**Your task**. Write out the passage of the post between "Im going to" and "to say somethings.", inclusive, copying every word precisely.

Excerpt section start

Im going to start this off and get a lot of shit off of my chest. im not trying to sound like a whiny *****, or someone who is looking for a pity party, i  just feel as if i need to say somethings.
for the longest time i have  felt like nothing, i dont know how to explain it. i just feel as if i will never amount to anything or will never accomplish anything. i see all of my old high school friends going places, and doing all these incredible things, like getting married, and having beautiful children, and moving to places that would beat the hell out of where i live. when i see this it makes me question why i even bother to live with myself. this makes me sound like a moron or a lazy bastard but Its not like im just sitting around and waiting for an opportunity. Im in my 4th year of college at age 21 , studying a degree in welding technology and associates in arts. i should be done with school within a year but i truly hate the degree im pursuing. it does not excite me in anyway possible. i know i could make a hell of a lot of money and could have a good future in it, but why continue with something if it makes you sick.

Excerpt section end
Given data section start

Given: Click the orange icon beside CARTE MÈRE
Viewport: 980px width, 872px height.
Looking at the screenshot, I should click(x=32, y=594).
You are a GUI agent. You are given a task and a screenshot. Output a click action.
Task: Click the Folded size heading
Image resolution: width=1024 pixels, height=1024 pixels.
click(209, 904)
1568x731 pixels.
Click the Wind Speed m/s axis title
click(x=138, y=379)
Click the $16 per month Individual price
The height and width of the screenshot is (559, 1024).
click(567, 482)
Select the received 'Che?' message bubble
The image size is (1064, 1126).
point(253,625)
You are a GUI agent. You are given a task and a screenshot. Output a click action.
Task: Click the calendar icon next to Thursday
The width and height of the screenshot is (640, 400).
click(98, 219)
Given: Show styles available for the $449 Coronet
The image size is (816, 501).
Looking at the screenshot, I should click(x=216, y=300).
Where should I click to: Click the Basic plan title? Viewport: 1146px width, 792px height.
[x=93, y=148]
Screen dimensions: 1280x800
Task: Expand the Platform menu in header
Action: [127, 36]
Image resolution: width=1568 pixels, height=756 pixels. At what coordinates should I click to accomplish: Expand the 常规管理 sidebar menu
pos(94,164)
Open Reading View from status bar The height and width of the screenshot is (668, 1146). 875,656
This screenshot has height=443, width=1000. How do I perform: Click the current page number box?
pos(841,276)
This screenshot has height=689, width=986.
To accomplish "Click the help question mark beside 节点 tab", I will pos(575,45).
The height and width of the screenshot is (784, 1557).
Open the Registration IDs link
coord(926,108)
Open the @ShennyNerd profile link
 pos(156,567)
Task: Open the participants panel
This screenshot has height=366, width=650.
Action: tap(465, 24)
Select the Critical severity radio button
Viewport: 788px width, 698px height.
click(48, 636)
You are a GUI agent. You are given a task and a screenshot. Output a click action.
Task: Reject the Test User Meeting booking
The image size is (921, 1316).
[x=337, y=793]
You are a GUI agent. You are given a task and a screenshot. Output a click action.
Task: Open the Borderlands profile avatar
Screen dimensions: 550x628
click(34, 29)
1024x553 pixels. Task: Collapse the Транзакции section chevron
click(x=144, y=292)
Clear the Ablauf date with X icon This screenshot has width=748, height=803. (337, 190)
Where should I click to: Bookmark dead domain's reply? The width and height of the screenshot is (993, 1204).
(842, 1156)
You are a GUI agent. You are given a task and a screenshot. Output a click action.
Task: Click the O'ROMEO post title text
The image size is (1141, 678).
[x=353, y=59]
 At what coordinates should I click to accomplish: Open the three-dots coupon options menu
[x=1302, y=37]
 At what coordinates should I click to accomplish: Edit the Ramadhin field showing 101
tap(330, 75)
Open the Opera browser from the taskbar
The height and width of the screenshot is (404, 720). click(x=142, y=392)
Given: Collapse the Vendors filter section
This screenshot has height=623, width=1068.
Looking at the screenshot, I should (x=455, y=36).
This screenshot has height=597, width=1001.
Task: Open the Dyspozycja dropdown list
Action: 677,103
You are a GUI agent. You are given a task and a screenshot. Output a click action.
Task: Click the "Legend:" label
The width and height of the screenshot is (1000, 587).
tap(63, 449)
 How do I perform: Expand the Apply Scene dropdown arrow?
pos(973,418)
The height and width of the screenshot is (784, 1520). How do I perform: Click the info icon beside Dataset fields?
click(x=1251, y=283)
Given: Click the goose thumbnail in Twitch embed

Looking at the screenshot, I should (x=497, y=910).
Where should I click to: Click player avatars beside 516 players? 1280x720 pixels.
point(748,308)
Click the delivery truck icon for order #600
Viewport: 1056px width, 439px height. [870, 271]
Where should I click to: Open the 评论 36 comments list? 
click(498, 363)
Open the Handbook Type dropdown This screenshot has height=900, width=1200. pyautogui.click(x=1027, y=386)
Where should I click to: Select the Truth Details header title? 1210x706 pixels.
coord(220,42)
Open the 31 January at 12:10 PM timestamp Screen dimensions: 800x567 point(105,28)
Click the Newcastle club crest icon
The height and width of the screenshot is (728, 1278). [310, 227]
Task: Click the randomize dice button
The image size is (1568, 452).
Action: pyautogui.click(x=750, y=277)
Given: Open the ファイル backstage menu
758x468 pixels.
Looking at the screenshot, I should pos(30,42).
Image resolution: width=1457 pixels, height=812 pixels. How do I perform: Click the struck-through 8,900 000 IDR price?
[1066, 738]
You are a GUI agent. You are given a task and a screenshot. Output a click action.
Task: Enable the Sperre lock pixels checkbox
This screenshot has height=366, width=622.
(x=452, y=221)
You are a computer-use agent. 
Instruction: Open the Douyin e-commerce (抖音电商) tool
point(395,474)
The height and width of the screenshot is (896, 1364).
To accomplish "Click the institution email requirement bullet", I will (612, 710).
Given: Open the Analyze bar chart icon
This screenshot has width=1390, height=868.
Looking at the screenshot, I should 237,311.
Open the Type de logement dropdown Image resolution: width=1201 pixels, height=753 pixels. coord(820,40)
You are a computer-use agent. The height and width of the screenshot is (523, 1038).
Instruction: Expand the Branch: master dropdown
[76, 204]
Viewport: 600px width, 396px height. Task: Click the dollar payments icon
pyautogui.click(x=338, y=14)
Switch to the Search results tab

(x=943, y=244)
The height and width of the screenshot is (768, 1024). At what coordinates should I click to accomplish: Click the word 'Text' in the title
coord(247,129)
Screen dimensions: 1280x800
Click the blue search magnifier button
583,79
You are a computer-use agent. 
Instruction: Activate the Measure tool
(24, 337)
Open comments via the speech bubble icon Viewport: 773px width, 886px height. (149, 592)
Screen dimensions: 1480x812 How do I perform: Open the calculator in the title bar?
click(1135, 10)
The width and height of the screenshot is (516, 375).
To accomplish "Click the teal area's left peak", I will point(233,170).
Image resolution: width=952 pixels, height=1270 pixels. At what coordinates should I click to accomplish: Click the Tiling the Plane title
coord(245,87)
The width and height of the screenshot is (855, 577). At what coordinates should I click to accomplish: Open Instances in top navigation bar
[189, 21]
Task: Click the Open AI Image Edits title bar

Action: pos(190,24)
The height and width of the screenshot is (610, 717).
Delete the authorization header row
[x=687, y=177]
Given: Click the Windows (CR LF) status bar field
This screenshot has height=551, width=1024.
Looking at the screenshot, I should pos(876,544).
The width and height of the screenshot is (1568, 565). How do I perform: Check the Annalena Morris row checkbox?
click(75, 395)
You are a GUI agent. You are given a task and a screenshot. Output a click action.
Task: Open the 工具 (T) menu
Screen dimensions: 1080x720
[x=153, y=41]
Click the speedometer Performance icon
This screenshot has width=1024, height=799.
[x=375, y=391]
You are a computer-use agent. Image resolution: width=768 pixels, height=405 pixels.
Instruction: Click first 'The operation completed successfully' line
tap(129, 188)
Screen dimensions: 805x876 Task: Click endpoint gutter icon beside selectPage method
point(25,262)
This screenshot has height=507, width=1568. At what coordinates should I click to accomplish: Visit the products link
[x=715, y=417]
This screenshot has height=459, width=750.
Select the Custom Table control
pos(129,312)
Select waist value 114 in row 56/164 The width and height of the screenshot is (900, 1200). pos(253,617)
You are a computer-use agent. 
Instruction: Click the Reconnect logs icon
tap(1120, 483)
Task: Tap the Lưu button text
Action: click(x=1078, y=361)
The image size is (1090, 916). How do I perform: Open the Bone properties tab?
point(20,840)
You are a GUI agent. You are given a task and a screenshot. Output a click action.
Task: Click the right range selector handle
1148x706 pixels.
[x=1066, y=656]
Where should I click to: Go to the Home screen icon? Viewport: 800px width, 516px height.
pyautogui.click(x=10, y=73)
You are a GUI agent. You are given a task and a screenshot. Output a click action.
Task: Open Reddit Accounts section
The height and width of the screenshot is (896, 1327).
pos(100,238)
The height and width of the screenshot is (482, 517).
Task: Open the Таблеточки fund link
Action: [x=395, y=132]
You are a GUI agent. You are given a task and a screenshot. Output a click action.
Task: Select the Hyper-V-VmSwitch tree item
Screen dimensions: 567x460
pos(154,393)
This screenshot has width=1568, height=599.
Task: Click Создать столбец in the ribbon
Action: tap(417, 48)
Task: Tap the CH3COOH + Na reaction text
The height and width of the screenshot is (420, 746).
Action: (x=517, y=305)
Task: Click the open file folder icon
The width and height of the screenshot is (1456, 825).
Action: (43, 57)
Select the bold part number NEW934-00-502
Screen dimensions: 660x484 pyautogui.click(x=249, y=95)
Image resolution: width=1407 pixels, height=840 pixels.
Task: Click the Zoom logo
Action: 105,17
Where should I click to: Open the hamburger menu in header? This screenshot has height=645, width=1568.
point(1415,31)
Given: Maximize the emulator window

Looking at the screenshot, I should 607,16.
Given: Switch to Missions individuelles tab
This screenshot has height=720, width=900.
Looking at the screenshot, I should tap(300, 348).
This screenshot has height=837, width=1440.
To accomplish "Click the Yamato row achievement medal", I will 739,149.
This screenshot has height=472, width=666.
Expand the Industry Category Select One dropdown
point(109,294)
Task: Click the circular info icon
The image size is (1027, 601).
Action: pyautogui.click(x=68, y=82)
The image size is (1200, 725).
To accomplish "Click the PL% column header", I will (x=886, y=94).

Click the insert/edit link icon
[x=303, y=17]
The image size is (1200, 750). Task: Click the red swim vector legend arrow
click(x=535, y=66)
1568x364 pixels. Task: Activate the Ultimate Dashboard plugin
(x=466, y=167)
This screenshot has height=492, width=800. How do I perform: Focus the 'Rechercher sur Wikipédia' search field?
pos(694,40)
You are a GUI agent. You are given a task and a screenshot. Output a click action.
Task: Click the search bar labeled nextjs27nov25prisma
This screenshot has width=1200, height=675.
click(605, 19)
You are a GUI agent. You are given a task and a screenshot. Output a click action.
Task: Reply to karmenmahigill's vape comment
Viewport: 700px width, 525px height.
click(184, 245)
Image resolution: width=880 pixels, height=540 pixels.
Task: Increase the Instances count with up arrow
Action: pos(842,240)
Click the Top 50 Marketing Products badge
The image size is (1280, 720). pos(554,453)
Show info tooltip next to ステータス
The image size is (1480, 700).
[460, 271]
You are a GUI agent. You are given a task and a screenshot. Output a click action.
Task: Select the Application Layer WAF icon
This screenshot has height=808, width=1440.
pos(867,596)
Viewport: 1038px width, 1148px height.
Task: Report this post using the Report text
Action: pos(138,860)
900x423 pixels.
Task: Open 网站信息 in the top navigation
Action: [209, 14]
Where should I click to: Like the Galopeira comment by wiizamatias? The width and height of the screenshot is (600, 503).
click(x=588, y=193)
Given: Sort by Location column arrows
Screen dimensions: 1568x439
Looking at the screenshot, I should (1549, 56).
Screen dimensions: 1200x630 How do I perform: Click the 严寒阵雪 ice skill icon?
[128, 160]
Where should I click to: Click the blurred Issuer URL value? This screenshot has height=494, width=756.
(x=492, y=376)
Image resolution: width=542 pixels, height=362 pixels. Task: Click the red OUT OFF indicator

Given data section end

**Exercise response**.
Im going to start this off and get a lot of shit off of my chest. im not trying to sound like a whiny *****, or someone who is looking for a pity party, i  just feel as if i need to say somethings.